Kern saves Navy’s season
Coming off an NCAA quarterfinal appearance, Navy struggled in the first half of the season and sunk to 2-6 with an ugly 18-7 loss at Loyola on March 18.
It was still possible for the Midshipmen to see their season end in mid-April when Patriot League leader Army arrived in Annapolis on Saturday. But with freshman goalie Ryan Kern making 10 of his 17 stops in the fourth quarter, Navy (6-7, 4-4) secured a place in the Patriot League tournament with a 10-7 victory.
“I was just locked in,” Kern said. “[Defensive midfielder] D.J. Plumer, before the fourth quarter, came up to me and said ‘No more goals. I don’t care what you have to do.’”
The Midshipmen are an intriguing possibility for next week’s conference tournament. They’ll be rested after a bye weekend and will play at home in the first round so long as either Army or Boston University wins on Friday.
The rest should help Kern, who has dealt with a foot injury since getting hurt in the season opener against Johns Hopkins. That, though, didn’t stop him from posting the most saves for a Navy goalie against Army since Mickey Jarboe stopped 19 shots in his final college game in 2000.

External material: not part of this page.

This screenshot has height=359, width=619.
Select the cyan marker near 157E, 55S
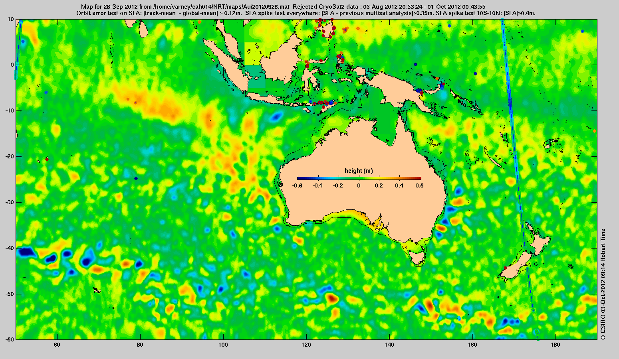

“You guys haven’t seen the best of him,” Navy coach Rick Sowell said. “He’s just getting going.”
Army far from finished
The loss at Navy left Army with its first conference loss of the season. But the deep Black Knights (10-2, 6-1 Patriot), who dealt Syracuse its lone setback of the year in February, still have as ideal a setup as they could ask for as they attempt to secure their first NCAA tournament berth since 2010.
Army plays host to Loyola (7-5, 5-2) on Friday in a de facto Patriot League regular season title game. The winner will host the conference tournament in a year when the automatic bid is especially valuable. The only Patriot League team with a plausible path to an at-large bid is Army.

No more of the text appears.